Gunderson and Slepitza said they are both planning for this fall and making sure there are multiple plans in place.

Avila University

“We’re really trying to anticipate a future that is not yet determined,” Slepitza said. “And so what will the fall look like? I don’t know. And we’ll have to plan for a variety of different scenarios. But where we won’t know probably until just before that.”

“We’re all different institutions, but we all work together,” Gunderson said. “And so you’re going to find a very collaborative environment, where we’re all trying to do the same thing — get students to be successful.”

Higher education adapts to post-pandemic possibilities

UMKC, Mizzou and KU are hoping for the best. At this point, each university is planning to resume regular classes, on campus, in the fall.

However, the universities realize that may not be reality.

Lundgren, at University of Missouri-Kansas City, said coming back to school will be different. They plan on using social distancing guidelines and hope students can have the college experience they’re hoping for.

The University of Missouri-Kansas City

“We don’t know at any point we might have to go back to a shelter in place situation,” Lundgren said. “So we need to be able to pivot and be online ready. And so that means building in activities and lectures so that they can be face-to-face, or they can be online as needed.”

The University of Missouri in Columbia said it’s not going to have students come back to campus without a plan for them to be safe. In the meantime, the university is keeping an eye on things as time passes to make sure they are being proactive.

The University of Missouri

The University of Kansas did not respond to a request for an interview, but posted online that they are “working with health officials and emergency management organizations to respond to evolving circumstances.”

The school has a website to assist faculty, students, and teachers for online teaching, studying, and support.

Safety and social distancing on campus

From junior colleges, to private and public universities — all are looking at how they’ve done business as usual and are finding new ways to function.

All colleges expressed they’re going to adhere to CDC guidelines and social distancing.

For classes that have to be held in person, or for individuals that have to be on campus, masks will be an expectation. Some schools mentioned they will try to provide them to students, along with increased hand sanitizer stations around campuses.

“If we have to lower [class sizes] because it’s a small room to 10 students, well, that has an impact on how we would do business as well,” Beatty said. “But we’re looking at furniture. We want to make sure we have the sanitizer stations all through for the summer where we have those small labs and exhibiting social distancing.”

The University of Kansas

“A classroom that might have had 24 in it may have 10 in it. In order to meet this distancing guidelines, a lab that might have had 24 might be eight or 10,” Slepitza said.

“Now for us, normally, our big most of our classrooms are 24 or less people. For our residence hall, it may mean that we’ll have to be in single room occupancy and adjust to that because that’s probably going to be with us for a while.”

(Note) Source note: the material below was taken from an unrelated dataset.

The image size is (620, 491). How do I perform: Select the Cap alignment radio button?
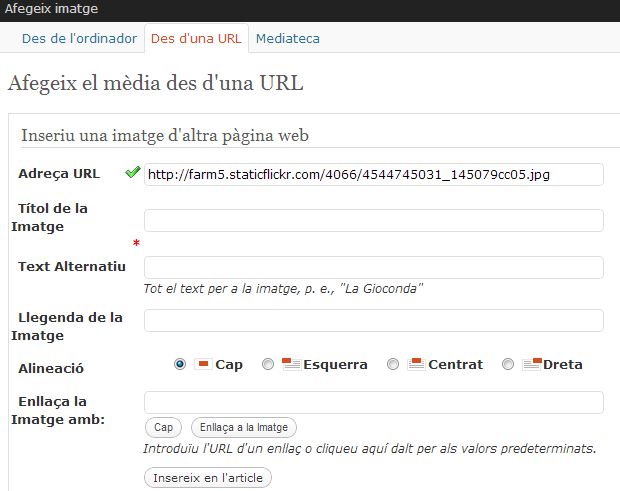[180, 365]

Housing poses many questions for all universities that offer the service to students.

Those who do say they will be working with city and health leadership to ensure that students have a safe place to live while they are on campus.

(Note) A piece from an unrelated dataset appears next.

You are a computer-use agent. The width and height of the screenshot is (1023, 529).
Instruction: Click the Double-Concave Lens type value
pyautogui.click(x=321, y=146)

“We’re considering all of those factors, and we will be guided by health health officials and whatever best practices at that point in time … whatever advice they give us,” Lundgren said. “So we want to make sure that we’re keeping the students safe and keeping staff and faculty safe.”

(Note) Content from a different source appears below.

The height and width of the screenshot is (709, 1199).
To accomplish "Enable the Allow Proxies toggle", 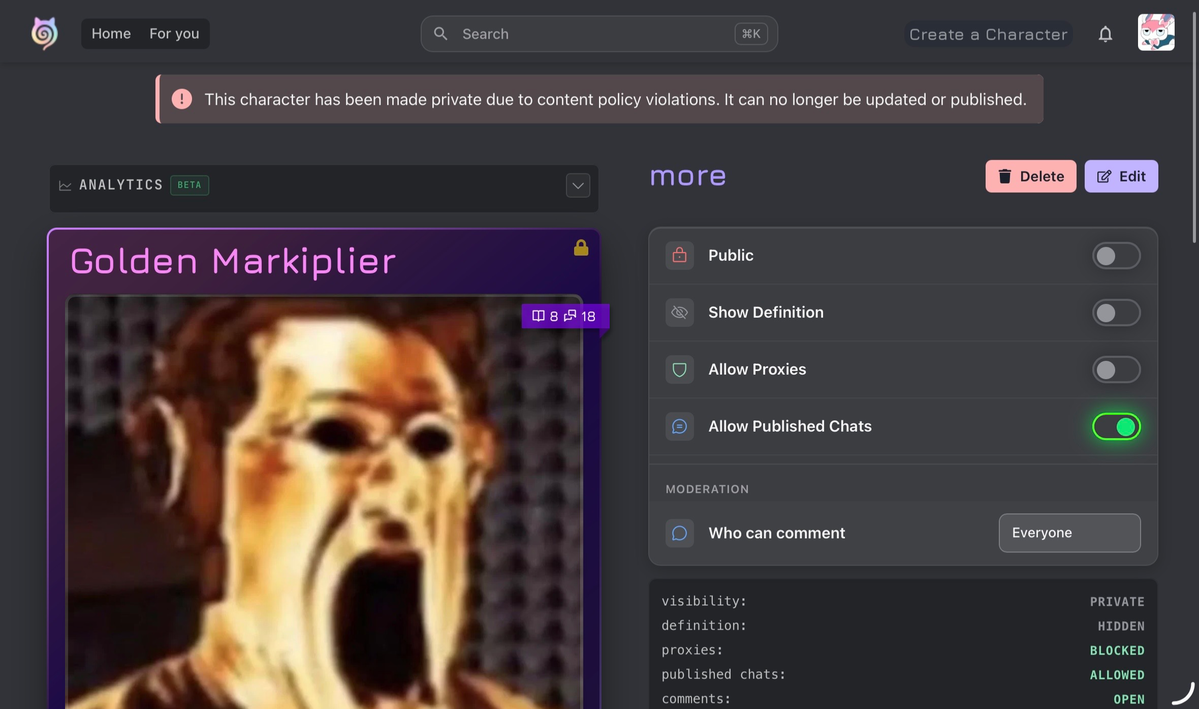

A representative from the University of Missouri in Columbia said they are working to not only make sure dorms are safe, but also look at options in case a student or a group of students need to be quarantined in an emergency.

All the educators hope no matter where each student finds themselves, that they are in a place where they don’t give up.

Whether you attend junior college, one closer to home, or far away, you keep going.

“Don’t stop out don’t end your academic career,” Gunderson said. “Now it’s easy to take a semester off. It’s hard to restart. And so I would challenge our students to stay engaged in their education and keep moving forward.”